The conclusion must therefore be, as Alan Bullock wrote in his biography of Hitler, that Recognition of the benefits which Hitler’s rule brought to Germany needs to be tempered by the realization that for the Fuhrer – and for a considerable section of the German people – these were by-products of his true purpose, the creation of an instrument of power with which to realize a policy of expansion that in the end was to admit no limits.

Even the policy of preparedness for war failed; Hitler’s plans were designed to be completed during the early 1940s, probably around 1942. In 1939 Germany’s economy was not ready for a major war, although it was strong enough to defeat Poland and France. However, as Richard Overy points out, ‘the large programmes of war production were not yet complete, some barely started . … The German economy was caught in 1939 midway through the transformation anticipated … as Hitler ruefully reflected some years later, militarization had been “mismanaged”.’

Adam Tooze argues that Hitler resisted pressure from his advisers to prepare for a long war because he believed that Germany had no chance of winning a long war. In fact, in the first year of the war most of the increased military expenditure went on the production of aircraft, artillery and ammunition for the war in the West, which was expected to be fairly short. Only then would preparations be made for the attack on Russia.

(c) The Hitler myth

Given that all Hitler’s work ended in disastrous failure, this raises a number of questions: for example, why was he so popular for so long? Was he genuinely popular, or did people merely put up with Hitler and the Nazis through fear of what would happen to them if they complained too loudly? Was his popular image just a myth created by Goebbels’s propaganda machine?

There can be no doubt that Hitler’s achievements in foreign affairs were extremely popular; with each new success – announcement of rearmament, remilitarization of the Rhineland, the Anschluss (union) with Austria and the incorporation of Czechoslovakia into the Reich, it seemed that Germany was reasserting its rightful position as a great power. This was where Goebbels’s propaganda probably had its greatest impact on public opinion, building up Hitler’s image as the charismatic and infallible Messiah who was destined to restore the greatness of the Fatherland. Even though there was little enthusiasm for war, Hitler’s popularity reached new heights in the summer of 1940 with the rapid defeat of France.

Directive — Reproduce the stretch of the text on Hitler's rule from "Adam Tooze argues" through "Goebbels’s propaganda machine?", word for word. The records that come next are separate material and have no connection to the text about Hitler's rule.

Material provided —

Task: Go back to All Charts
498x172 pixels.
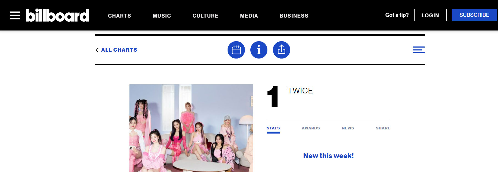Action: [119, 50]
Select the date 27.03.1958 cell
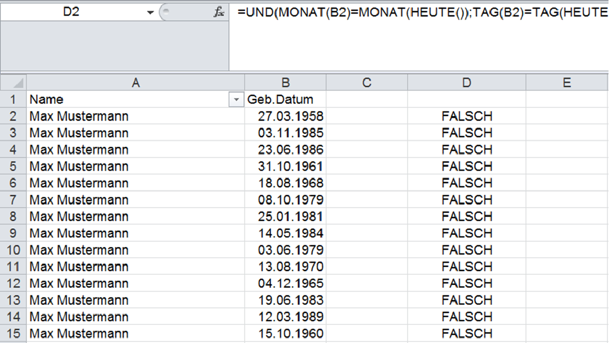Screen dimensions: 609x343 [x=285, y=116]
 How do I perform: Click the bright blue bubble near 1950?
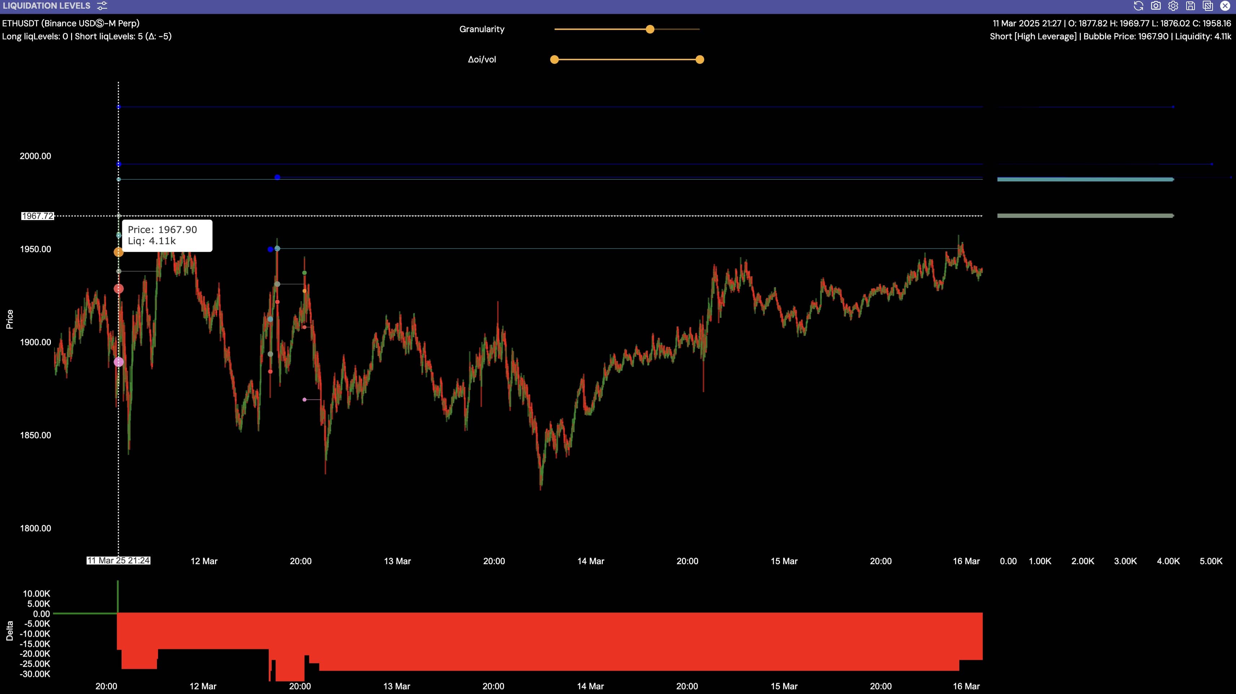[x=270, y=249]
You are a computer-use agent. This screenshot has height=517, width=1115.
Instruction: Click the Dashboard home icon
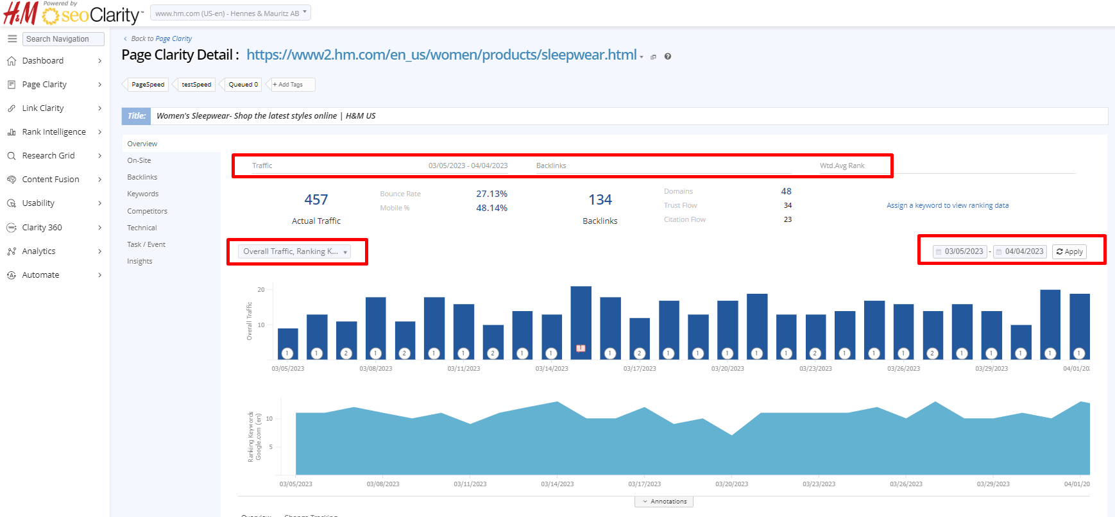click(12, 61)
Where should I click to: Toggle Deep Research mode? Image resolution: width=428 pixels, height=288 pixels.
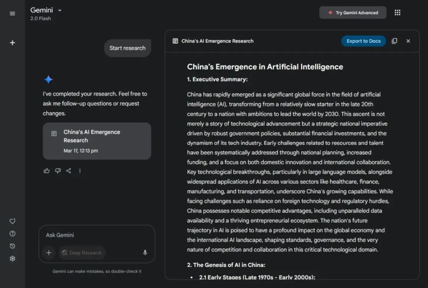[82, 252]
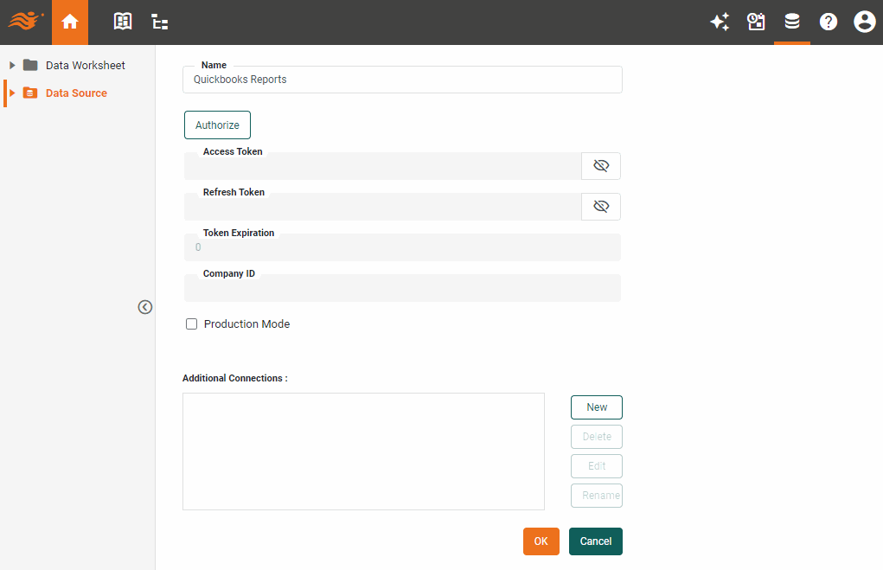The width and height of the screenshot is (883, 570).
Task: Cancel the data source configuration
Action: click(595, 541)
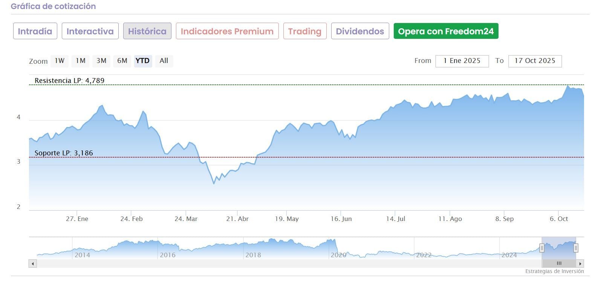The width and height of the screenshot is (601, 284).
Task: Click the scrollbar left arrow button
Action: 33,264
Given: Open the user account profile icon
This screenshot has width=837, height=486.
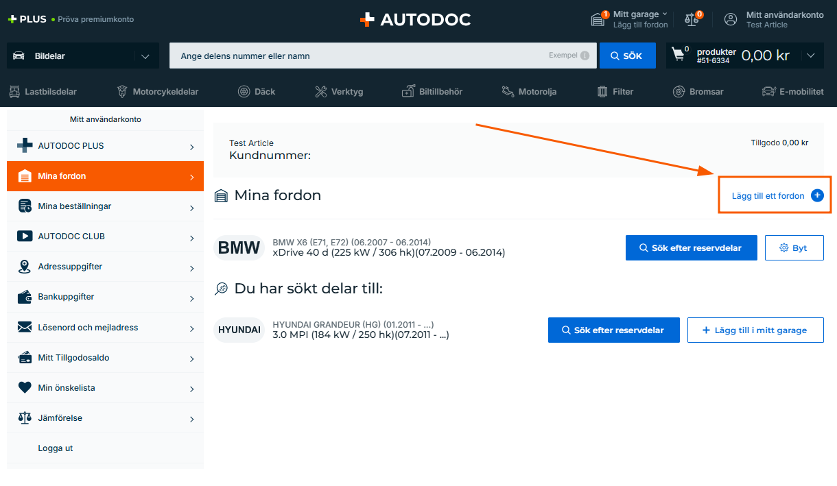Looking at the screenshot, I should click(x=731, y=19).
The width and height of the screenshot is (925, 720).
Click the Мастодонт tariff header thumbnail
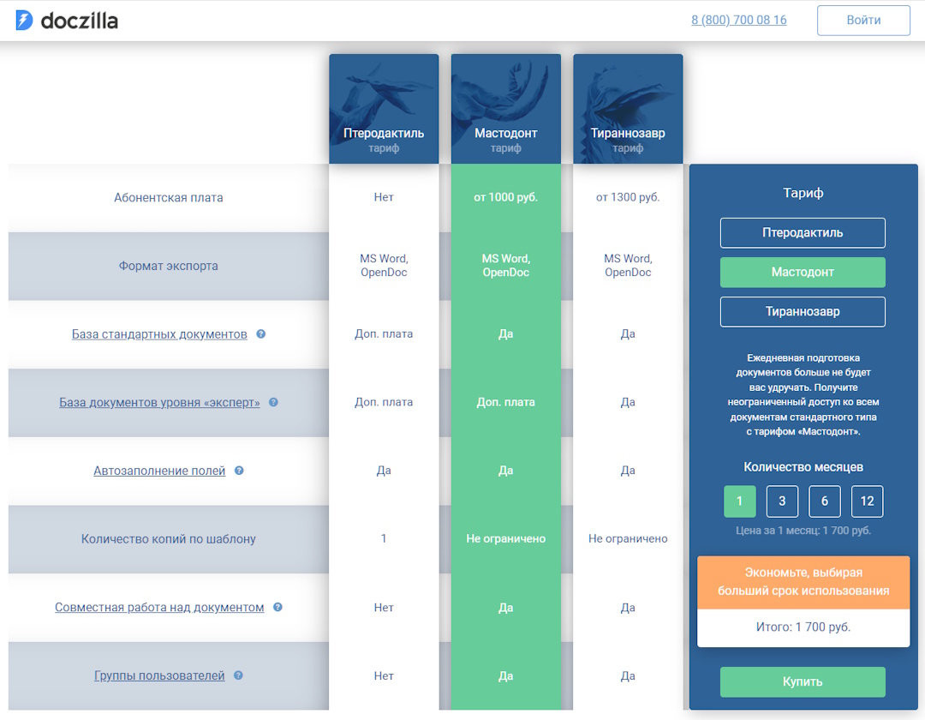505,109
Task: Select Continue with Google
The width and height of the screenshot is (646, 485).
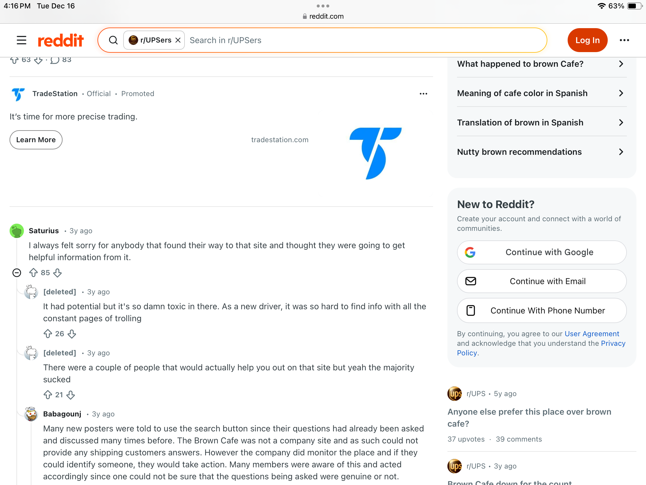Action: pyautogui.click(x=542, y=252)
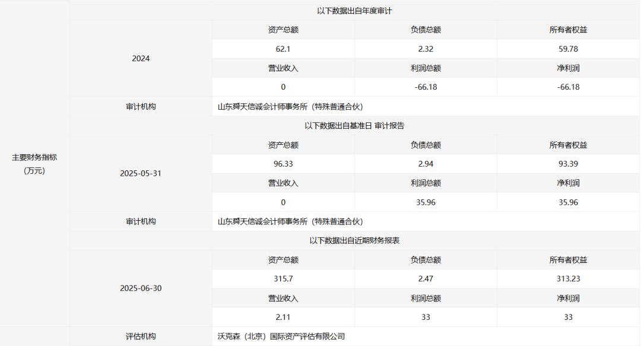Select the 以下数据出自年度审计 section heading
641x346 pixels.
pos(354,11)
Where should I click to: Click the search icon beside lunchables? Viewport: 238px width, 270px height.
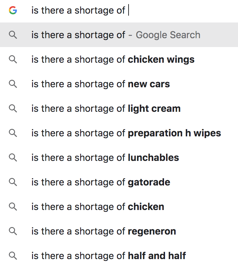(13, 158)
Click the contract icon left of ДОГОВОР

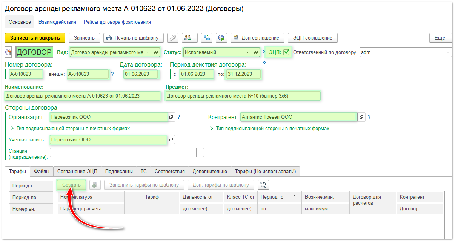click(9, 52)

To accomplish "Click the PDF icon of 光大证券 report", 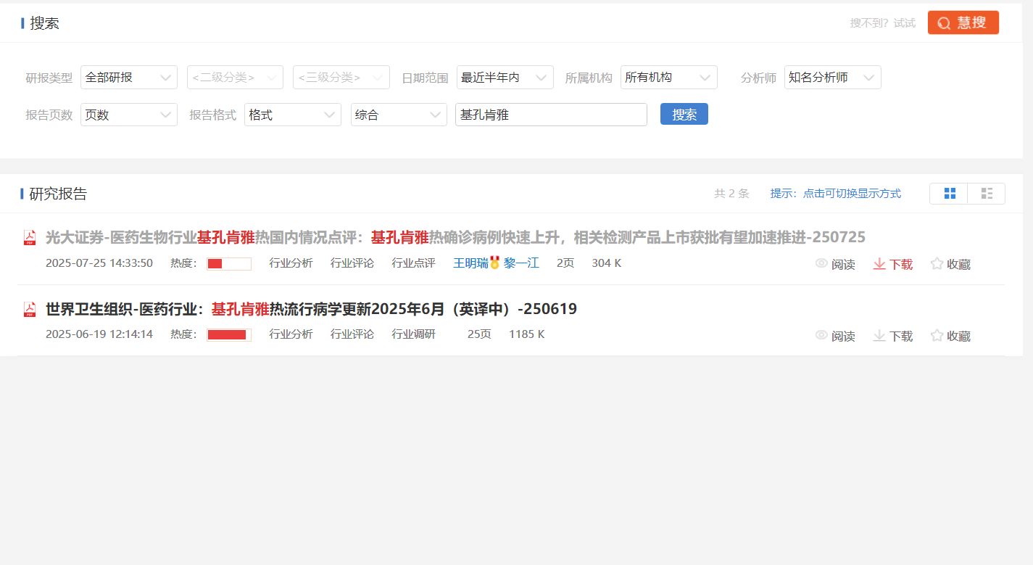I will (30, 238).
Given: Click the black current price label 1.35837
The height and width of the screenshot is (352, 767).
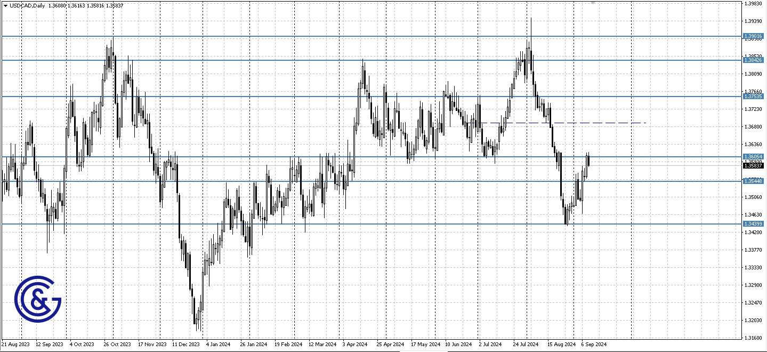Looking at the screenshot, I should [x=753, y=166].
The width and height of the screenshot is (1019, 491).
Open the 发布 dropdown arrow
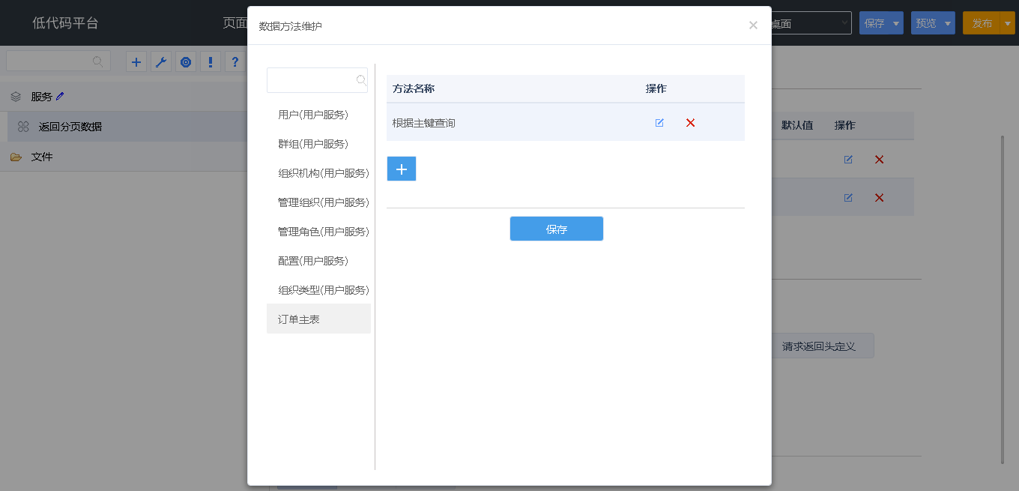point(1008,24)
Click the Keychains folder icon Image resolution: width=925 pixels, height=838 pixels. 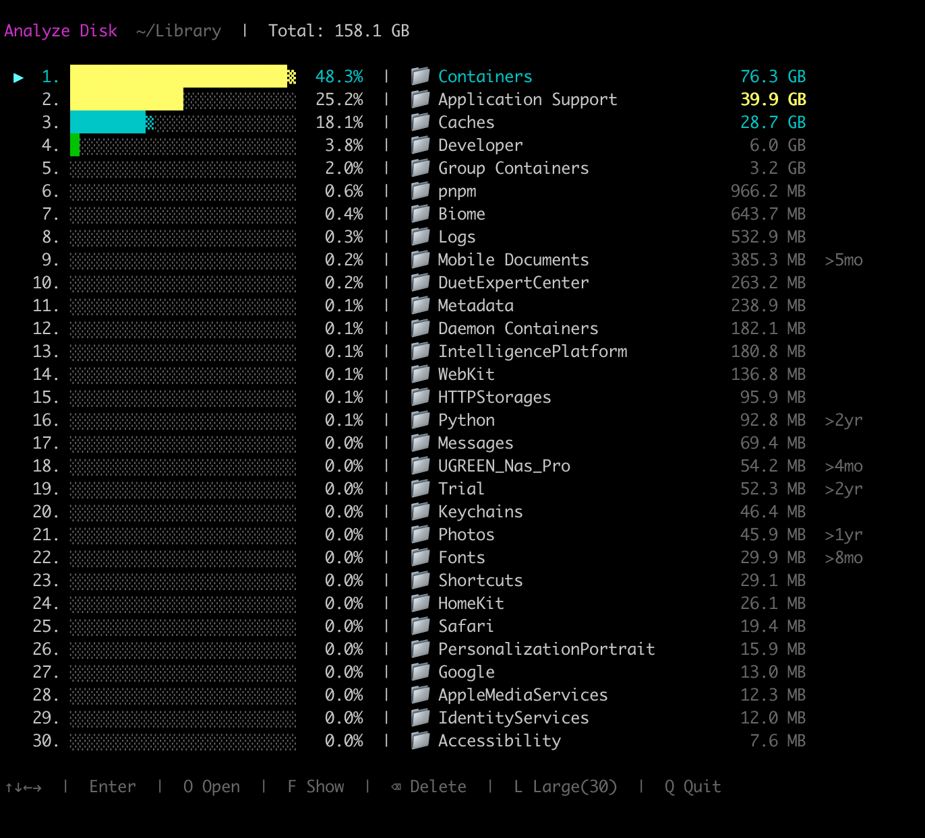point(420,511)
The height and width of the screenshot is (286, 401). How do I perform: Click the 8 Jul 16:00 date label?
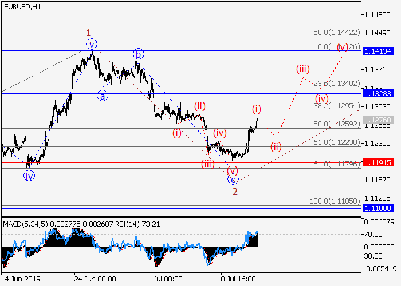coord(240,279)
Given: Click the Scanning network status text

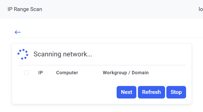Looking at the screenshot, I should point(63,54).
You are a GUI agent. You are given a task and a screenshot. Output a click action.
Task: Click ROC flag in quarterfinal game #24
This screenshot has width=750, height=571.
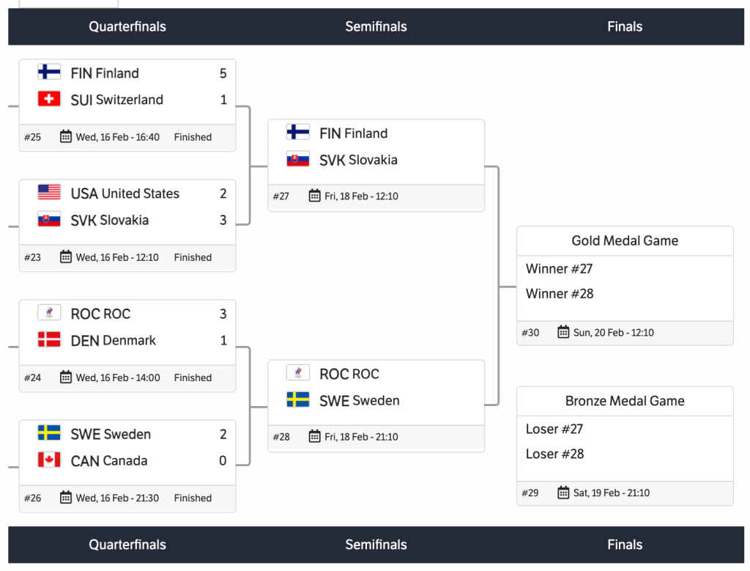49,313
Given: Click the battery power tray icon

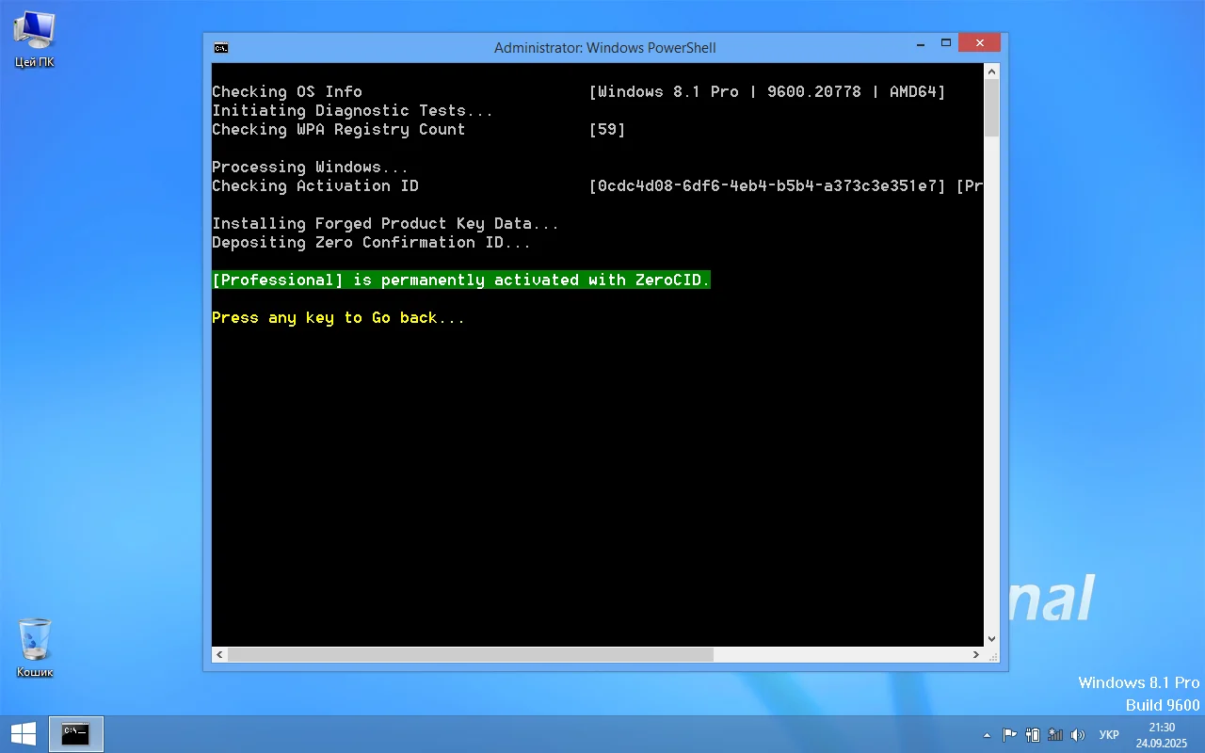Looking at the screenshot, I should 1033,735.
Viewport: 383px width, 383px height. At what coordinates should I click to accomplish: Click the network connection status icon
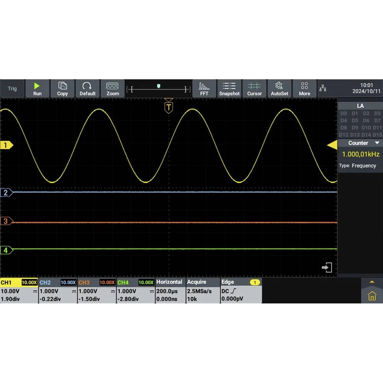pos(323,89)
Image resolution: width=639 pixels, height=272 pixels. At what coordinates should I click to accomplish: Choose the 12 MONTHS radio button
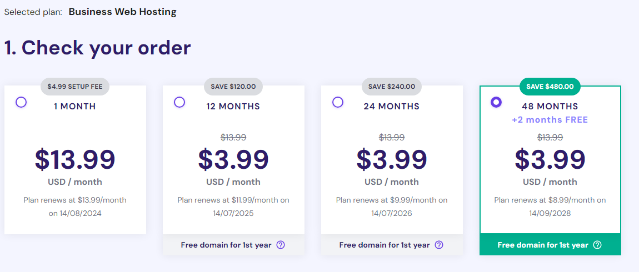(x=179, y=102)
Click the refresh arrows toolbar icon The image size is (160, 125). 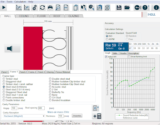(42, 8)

Solution for this problem —
Adam Tooze argues that Hitler resisted pressure from his advisers to prepare for a long war because he believed that Germany had no chance of winning a long war. In fact, in the first year of the war most of the increased military expenditure went on the production of aircraft, artillery and ammunition for the war in the West, which was expected to be fairly short. Only then would preparations be made for the attack on Russia.

(c) The Hitler myth

Given that all Hitler’s work ended in disastrous failure, this raises a number of questions: for example, why was he so popular for so long? Was he genuinely popular, or did people merely put up with Hitler and the Nazis through fear of what would happen to them if they complained too loudly? Was his popular image just a myth created by Goebbels’s propaganda machine?